## Examples of Puncturing Matrices

Code Rates (R_{out}) |
Puncture Pattern |
Output Data Stream |

1/2 |
X : 1 Y : 1 |
X1, Y1 |

2/3 |
X : 1 0 Y : 1 1 |
X1, Y1, Y2 |

3/4 |
X : 1 0 1 Y : 1 1 0 |
X1, Y1, Y2, X3 |

5/6 |
X : 1 0 1 0 1 Y : 1 1 0 1 0 |
X1, Y1, Y2, X3, Y4, X5 |

7/8 |
X : 1 0 1 0 1 0 1 Y : 1 1 0 1 0 1 0 |
X1, Y1, Y2, X3, Y4, X5, Y6, X7 |

Typically, the puncturing operation occurs in conjunction with the channel encoding operation. In such a case, the number of rows (*P*) in the **puncture pattern** matrix must equal the code word length (*n*) of the mother block/convolutional code. The preceding table shows examples of puncturing matrices for deriving higher rate codes from a mother rate ½ convolutional encoder. The **input data stream** is assumed to be of the form X1, Y1, X2, Y2, X3, Y3, and so on.

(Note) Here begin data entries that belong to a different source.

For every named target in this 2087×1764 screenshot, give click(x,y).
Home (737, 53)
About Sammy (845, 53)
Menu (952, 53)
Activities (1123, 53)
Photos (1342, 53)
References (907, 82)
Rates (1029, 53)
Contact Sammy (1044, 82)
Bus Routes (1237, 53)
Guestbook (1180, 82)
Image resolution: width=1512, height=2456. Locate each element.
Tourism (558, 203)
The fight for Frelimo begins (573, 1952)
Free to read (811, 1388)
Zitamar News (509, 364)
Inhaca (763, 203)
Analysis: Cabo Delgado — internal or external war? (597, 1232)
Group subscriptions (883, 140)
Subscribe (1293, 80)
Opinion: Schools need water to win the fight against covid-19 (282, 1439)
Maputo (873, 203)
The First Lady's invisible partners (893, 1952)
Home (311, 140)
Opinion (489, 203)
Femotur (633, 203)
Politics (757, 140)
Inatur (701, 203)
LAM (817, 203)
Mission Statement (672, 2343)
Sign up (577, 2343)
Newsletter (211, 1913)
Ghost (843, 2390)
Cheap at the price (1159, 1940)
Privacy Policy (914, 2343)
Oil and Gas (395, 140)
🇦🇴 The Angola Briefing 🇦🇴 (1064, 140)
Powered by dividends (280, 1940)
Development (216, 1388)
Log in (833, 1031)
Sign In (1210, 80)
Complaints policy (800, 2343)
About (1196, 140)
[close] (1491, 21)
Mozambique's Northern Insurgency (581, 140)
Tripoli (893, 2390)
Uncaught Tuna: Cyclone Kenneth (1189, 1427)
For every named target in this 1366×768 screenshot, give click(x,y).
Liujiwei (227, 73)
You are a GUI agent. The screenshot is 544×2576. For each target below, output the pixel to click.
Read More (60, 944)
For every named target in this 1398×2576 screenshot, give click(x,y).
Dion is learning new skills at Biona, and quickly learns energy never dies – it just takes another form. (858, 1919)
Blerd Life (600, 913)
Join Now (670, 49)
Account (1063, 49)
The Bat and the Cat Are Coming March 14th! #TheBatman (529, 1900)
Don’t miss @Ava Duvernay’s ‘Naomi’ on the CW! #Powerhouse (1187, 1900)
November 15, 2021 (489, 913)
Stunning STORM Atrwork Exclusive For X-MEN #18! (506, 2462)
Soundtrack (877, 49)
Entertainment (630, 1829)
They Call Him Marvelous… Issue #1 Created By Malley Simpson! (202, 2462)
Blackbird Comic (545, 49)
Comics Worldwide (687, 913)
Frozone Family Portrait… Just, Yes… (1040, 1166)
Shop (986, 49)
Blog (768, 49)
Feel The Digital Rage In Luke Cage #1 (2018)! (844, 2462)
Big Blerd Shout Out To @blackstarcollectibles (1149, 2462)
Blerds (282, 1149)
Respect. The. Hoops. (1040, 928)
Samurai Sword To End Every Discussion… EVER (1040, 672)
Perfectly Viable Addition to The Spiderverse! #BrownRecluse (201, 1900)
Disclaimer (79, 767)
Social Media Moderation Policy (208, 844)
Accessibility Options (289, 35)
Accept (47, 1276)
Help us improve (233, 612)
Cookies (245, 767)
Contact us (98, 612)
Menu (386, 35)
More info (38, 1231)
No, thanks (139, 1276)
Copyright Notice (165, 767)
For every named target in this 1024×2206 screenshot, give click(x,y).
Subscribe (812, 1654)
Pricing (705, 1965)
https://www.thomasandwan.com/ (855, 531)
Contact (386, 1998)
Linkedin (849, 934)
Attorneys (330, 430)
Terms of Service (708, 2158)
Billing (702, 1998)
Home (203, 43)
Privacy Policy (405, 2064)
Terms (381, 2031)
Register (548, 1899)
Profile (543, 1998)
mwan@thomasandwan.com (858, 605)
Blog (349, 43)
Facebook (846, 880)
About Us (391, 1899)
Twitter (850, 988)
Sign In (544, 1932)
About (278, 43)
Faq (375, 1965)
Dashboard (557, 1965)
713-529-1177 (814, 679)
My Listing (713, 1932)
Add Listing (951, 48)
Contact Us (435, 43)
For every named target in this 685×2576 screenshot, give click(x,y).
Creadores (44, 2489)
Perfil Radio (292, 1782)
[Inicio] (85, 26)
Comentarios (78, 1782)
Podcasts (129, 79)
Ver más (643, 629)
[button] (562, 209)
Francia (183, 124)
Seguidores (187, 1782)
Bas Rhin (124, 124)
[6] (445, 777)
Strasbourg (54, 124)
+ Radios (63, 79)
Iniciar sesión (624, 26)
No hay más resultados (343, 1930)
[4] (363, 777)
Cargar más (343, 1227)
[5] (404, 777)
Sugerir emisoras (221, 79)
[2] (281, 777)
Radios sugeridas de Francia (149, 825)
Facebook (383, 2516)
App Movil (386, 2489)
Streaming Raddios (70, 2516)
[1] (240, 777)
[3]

## Preparing punctured data for decoding

If you perform convolutional encoding followed by puncturing the data stream returned on the transmit side, you must depuncture the data prior to performing convolutional decoding on the receiving side. In addition, you must call the instance of MT Convolutional Decoder that implements either soft-decision or unquantized Viterbi decoding.